§ SOURCE PASSAGE

'''

The RAAF Hornets: Why the Indecent Haste?

The RAAF Hornets: Why the Indecent Haste?

by David Archibald

22 April 2020

 

The story so far: The Howard government some 20 years ago opted for the F-35 as our replacement for the RAAF’s fleet of F-18 Hornets. The Hornet was a good fighter aircraft for its time. You need a good fighter in your force structure, otherwise the rest of the military enterprise gets bombed at will by the enemy.

But the F-35 was designed as a light bomber to deliver two 2,000 bombs to enemy anti-aircraft missile sites. One USAF general said that an F-35 that engages with an enemy fighter “has made a mistake”. A 2015 report from the Director of Operational Test and Evaluation stated that would need to “avoid threat engagement” – in other words, to flee at the first sign of an enemy. So it is not a fighter aircraft despite the ‘F’ designation.

Delivery of the F-35s became delayed, so the Howard Government decided to buy some F-18 Super Hornets to make sure that Australia did not have a capability gap. The Super Hornets have the same shape as the Hornets but are 25% larger and more of a light bomber than a fighter aircraft. If the Super Hornets went up against the Russian (or Chinese) Su-35s, it is calculated that eight Super Hornets would be shot down for each Su-35 lost. The F-35 does a little better at 2.4 F-35s shot down for each Su-35 lost. The F-35 is still a loser’s aircraft.

Many years passed and now, in the third decade of the 21st century, some F-35s have arrived in Australia. We are now getting a total of 72 and the rest are supposed to arrive in the next couple of years. War with China might start in the same timeframe.

'''

§ INFORMATION SHOWN
'''

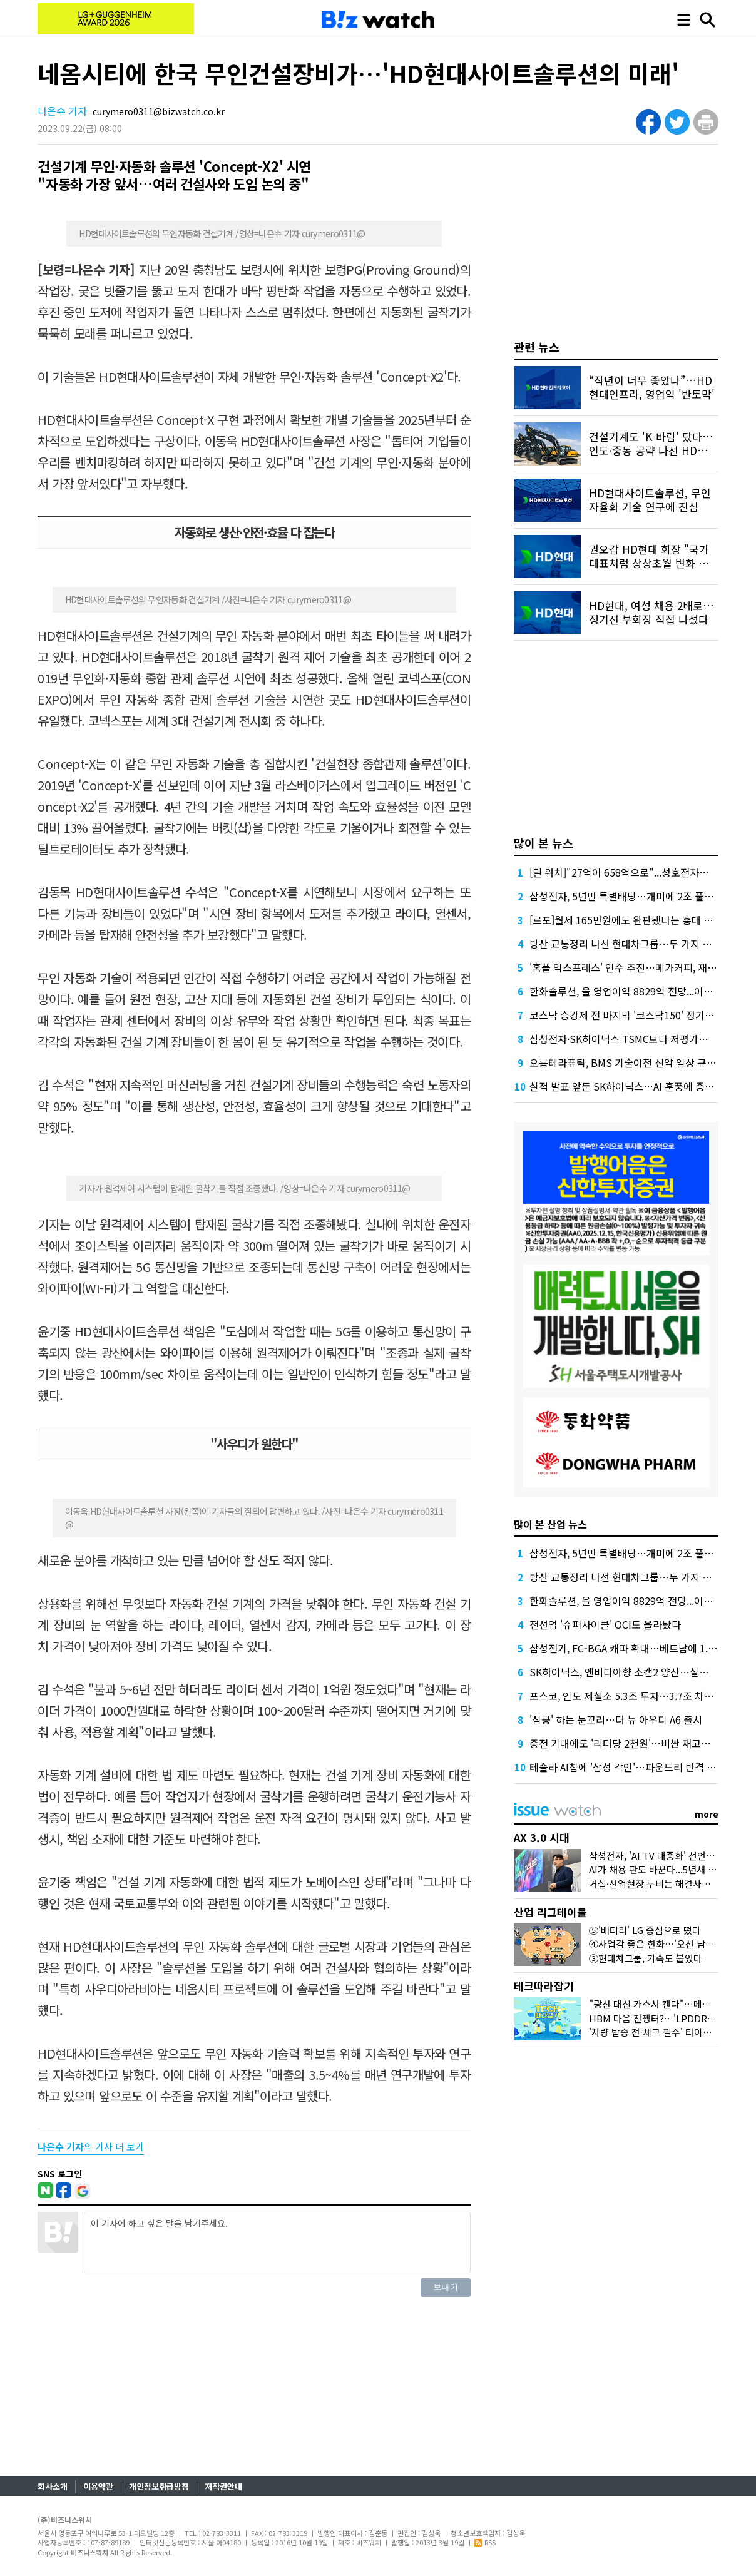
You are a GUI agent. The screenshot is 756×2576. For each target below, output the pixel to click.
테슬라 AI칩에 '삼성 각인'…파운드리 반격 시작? (629, 1766)
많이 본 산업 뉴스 (550, 1524)
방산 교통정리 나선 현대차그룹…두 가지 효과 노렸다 (640, 943)
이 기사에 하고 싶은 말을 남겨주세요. (277, 2242)
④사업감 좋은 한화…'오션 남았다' (657, 1943)
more (706, 1814)
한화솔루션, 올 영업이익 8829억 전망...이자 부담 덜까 (642, 991)
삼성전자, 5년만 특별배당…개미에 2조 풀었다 (626, 896)
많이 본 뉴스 (543, 843)
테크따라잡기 (544, 1985)
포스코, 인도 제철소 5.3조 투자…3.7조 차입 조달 (632, 1695)
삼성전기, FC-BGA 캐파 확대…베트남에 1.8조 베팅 (636, 1648)
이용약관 (98, 2486)
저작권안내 (223, 2486)
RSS (485, 2542)
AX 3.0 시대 (542, 1837)
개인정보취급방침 (159, 2486)
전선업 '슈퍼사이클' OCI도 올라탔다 (605, 1624)
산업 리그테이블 (550, 1912)
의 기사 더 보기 (91, 2146)
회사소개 (53, 2486)
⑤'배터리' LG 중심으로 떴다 (645, 1930)
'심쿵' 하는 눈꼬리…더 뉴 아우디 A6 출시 (615, 1719)
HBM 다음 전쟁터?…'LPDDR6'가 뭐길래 (670, 2018)
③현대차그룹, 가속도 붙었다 (645, 1958)
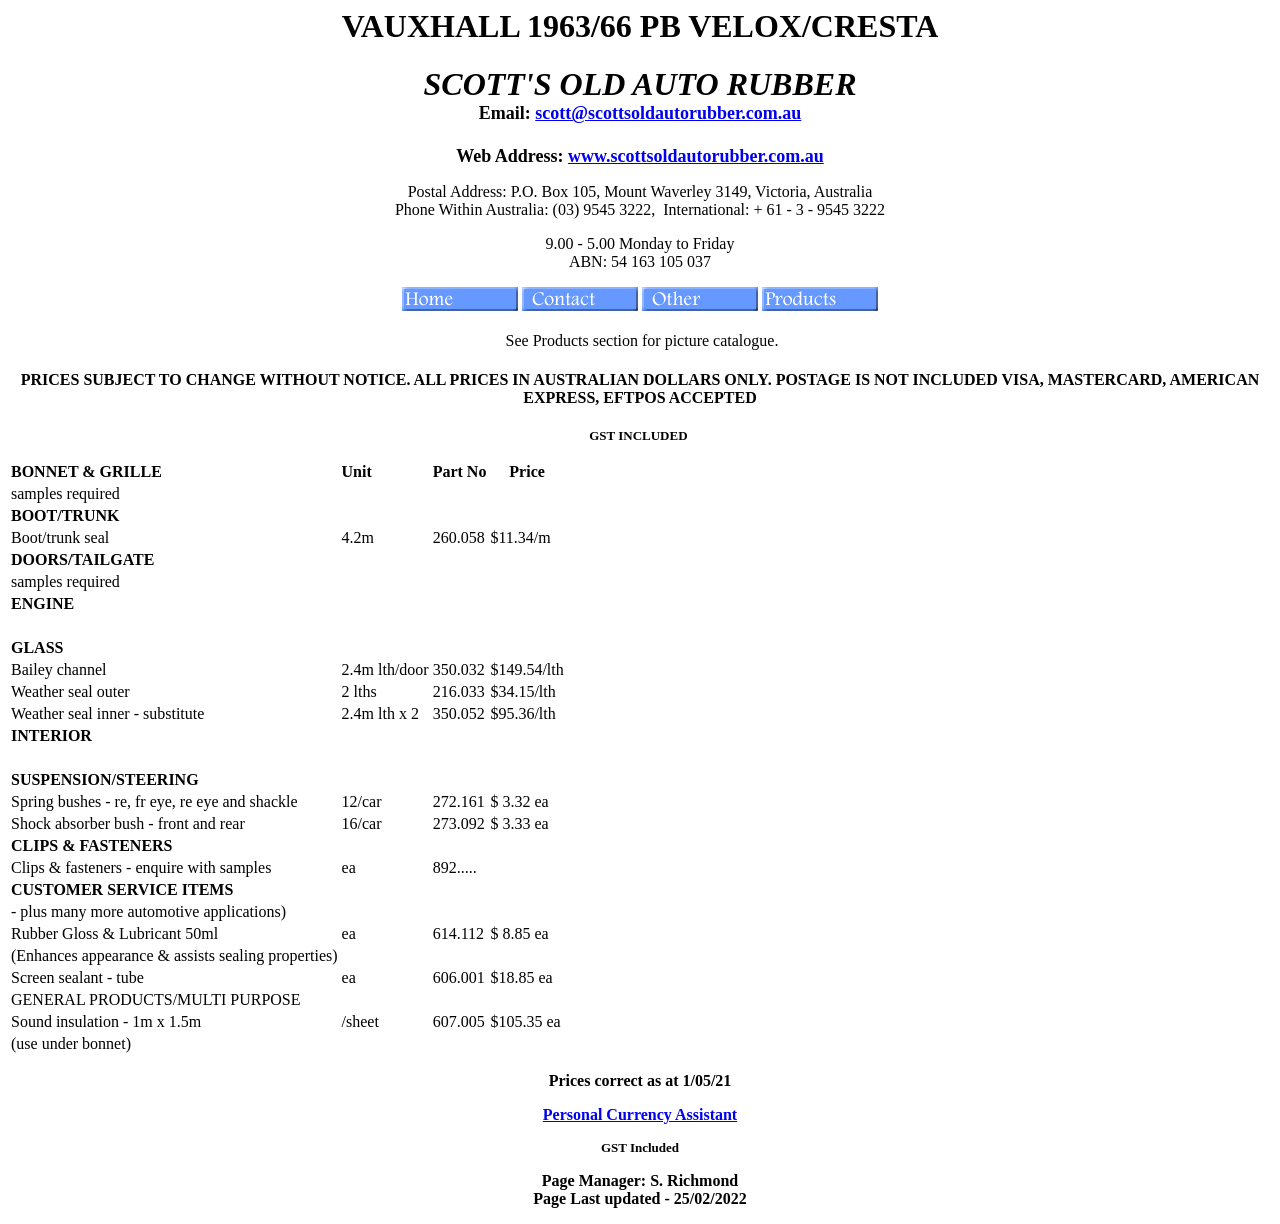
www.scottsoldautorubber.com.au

'''

§ DIRECTIVE A
Condense the paragraph in the RAAF Hornets article that begins "Delivery of the F-35s became delayed" into a short list that keeps its main facts.
§ DIRECTIVE B
Reproduce everything in the RAAF Hornets article from "But the F-35" down to "the ‘F’ designation.".

§ EXERCISE SOLUTION A
- The Howard Government bought F-18 Super Hornets because F-35 deliveries were delayed. The purchase was meant to keep Australia from having a capability gap.
- Super Hornets have the same shape as Hornets but are 25% larger. They are more of a light bomber than a fighter aircraft.
- Against Russian or Chinese Su-35s, eight Super Hornets are calculated to be shot down for each Su-35 lost.
- The F-35 does a little better, at 2.4 shot down for each Su-35 lost, but is still called a loser's aircraft.

§ EXERCISE SOLUTION B
But the F-35 was designed as a light bomber to deliver two 2,000 bombs to enemy anti-aircraft missile sites. One USAF general said that an F-35 that engages with an enemy fighter “has made a mistake”. A 2015 report from the Director of Operational Test and Evaluation stated that would need to “avoid threat engagement” – in other words, to flee at the first sign of an enemy. So it is not a fighter aircraft despite the ‘F’ designation.